Midnight in Paris (2011)

Woody Allen propone un regreso al pasado: vivir los tiempos que en el presente admiramos y conocer a nuestros artistas favoritos, convivir con ellos, nutrirnos de sus pensamientos, saber el cómo vivían, enterarnos de sus romances vividos, la vestimenta que usaban. Midnight in Paris es un homenaje a la Francia romántica y su apogeo como epicentro cultural —no por nada los artistas surrealistas, escritores, poetas, pintores, etcétera, les gustaba visitar en demasía el país, específicamente, la ciudad de París, porque es hermosa en cuanto a inspiración y catártica para terminar una obra en desarrollo. Una obra se caracteriza por mostrar el interior del artista, explorar su sensibilidad, su perspectiva sobre la realidad. Por eso Gil —interpretado por Owen Wilson— es la representación de la soledad que implica ser dueño de las letras, ser intérprete de aquellos sucesos que ocurren cuando las demás personas duermen, callan o ignoran por vivir una normalidad que para los artistas y amantes de su arte les parece aburrida, monótona, sin ningún proceso para avanzar.

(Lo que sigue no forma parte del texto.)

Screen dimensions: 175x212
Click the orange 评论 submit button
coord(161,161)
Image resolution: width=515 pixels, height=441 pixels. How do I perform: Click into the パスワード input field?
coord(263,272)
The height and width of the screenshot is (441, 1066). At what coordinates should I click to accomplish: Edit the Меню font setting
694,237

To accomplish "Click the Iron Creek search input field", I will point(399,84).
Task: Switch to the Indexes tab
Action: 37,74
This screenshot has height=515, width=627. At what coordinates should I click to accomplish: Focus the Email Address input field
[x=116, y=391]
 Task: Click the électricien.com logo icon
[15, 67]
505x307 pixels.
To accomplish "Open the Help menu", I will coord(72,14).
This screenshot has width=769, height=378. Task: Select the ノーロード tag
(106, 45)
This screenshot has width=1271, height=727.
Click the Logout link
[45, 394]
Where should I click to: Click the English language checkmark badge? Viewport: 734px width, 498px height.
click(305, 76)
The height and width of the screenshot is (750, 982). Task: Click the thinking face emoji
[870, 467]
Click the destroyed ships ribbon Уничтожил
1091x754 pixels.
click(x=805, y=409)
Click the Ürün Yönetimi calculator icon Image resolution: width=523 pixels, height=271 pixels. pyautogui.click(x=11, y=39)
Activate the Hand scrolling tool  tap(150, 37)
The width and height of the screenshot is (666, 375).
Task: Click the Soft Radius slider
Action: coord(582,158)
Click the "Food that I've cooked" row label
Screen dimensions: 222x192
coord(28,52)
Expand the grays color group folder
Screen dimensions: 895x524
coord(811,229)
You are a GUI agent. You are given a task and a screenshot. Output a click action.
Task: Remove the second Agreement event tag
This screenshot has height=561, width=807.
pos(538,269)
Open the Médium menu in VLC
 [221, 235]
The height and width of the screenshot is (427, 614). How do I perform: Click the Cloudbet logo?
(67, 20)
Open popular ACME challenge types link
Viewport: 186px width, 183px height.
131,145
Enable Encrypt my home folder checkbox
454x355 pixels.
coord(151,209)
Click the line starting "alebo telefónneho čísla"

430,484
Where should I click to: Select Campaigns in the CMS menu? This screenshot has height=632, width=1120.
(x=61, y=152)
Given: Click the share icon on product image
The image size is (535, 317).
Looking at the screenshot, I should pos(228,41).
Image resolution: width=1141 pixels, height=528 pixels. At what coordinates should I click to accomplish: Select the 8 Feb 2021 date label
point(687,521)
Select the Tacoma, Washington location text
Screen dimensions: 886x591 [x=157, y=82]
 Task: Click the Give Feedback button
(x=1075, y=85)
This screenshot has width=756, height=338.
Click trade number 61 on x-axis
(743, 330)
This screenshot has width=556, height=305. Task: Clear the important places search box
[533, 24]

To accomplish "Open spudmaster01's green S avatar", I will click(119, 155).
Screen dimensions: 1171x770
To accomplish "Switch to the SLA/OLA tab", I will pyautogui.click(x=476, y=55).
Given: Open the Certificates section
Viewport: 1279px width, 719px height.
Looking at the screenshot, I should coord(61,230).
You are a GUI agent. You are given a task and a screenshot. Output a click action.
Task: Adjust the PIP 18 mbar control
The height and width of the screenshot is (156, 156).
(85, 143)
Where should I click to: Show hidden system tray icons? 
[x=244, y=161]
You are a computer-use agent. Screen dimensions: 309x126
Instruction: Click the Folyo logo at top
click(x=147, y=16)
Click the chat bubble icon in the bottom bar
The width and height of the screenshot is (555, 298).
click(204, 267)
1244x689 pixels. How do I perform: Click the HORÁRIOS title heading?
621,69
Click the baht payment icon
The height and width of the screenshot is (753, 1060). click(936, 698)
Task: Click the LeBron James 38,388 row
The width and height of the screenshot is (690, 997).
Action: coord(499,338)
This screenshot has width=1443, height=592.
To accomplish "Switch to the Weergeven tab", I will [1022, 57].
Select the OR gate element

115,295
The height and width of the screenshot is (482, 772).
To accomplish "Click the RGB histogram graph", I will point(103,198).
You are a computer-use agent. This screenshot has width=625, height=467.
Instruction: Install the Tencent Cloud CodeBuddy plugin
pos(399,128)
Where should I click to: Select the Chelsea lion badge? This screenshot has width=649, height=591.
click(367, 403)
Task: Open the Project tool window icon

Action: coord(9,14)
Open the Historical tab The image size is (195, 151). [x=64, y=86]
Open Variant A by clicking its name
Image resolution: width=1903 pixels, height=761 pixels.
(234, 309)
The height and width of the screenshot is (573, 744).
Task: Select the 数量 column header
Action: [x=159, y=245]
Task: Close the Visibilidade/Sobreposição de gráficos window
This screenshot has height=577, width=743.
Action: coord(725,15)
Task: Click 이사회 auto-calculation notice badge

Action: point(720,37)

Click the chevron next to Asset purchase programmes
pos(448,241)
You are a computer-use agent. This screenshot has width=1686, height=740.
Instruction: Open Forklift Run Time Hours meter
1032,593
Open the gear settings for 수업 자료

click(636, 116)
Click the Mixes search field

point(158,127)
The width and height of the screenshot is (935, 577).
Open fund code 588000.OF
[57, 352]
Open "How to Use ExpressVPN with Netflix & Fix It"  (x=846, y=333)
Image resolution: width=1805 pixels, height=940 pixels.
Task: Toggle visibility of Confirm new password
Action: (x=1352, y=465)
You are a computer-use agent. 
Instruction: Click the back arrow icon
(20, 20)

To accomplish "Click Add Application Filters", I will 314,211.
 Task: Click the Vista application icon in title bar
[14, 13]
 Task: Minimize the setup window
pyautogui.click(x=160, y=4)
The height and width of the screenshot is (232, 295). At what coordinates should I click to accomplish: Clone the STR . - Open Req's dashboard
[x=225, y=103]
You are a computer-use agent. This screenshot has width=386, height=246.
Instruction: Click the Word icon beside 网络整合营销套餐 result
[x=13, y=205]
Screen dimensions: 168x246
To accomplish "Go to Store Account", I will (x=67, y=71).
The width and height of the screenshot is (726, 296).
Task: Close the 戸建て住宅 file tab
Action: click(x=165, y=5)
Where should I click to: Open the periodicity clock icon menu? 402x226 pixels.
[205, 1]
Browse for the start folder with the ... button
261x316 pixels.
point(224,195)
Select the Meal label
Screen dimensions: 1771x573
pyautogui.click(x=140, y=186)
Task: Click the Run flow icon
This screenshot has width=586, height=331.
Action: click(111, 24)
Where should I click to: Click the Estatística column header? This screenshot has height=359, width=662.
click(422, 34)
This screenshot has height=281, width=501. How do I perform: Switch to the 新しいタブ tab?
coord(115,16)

Veo en Gil un espejismo del propio Allen, un retrato del cómo se veía —o posiblemente se siga viendo— en su proceso de creación cinematográfica; de hecho, las referencias y personajes que incluye en su largometraje le dan al espectador una sensación de melancolía. Por lo tanto, es una película enamorada de sí misma, o mejor dicho, de sus fuentes de inspiración: el romanticismo francés, la ciudad de París, el arte en general y una mirada párvula sobre la toma de decisiones en el amor y el cómo debemos seguir siempre lo que el corazón y nuestro interior nos señala, porque todo ocurre en una medianoche, en una ciudad que vemos, pero no estamos en ella —o quizá sí.

Irrational Man (2015)

Irrational Man tiene demasiadas fisuras para encontrar un sitio privilegiado en el universo fílmico del legendario Woody Allen, pero no hay nada más conmovedor que una cinta menor que se regodea deliberadamente en sus propios fallos. Hay diálogos potentes, porque no puede haber una película de Woody Allen sin líneas memorables, pero ni Joaquin Phoenix ni Emma Stone terminan por devorarse la historia. Sí, sí. Que por qué la elegí. Anticipo que hay varios motivos. El primero quizá parezca algo innoble a ojos del respetable, pero soy incapaz de pasar por alto el hecho de que Phoenix, con esa aura de rockstar, se presuma escandalosamente atractivo aún encarnando a un profesor decadente de filosofía, con el vientre exageradamente abultado. El otro factor es el guiño descarado a Dostoievksi. Que si, que no es ninguna novedad, y menos cuando se trata de los dilemas morales que plantea Crimen y castigo, pero las referencias metaliterarias de Woody me vuelven absolutamente loco. Ninguna como la oda a Balzac en Annie Hall tras haber sostenido relaciones sexuales con Diane Keaton —Como dijo Balzac: Aquí nace otra novela—, pero siempre, sin importar si la película termina por estar bien o mal resuelta, resultan entrañables. Pasó por mi mente endilgarles Café Society por el simple hecho de que Blake Lively aparece en el reparto, pero, pese a todo, me sigo rigiendo bajo determinados códigos morales como prescriptor.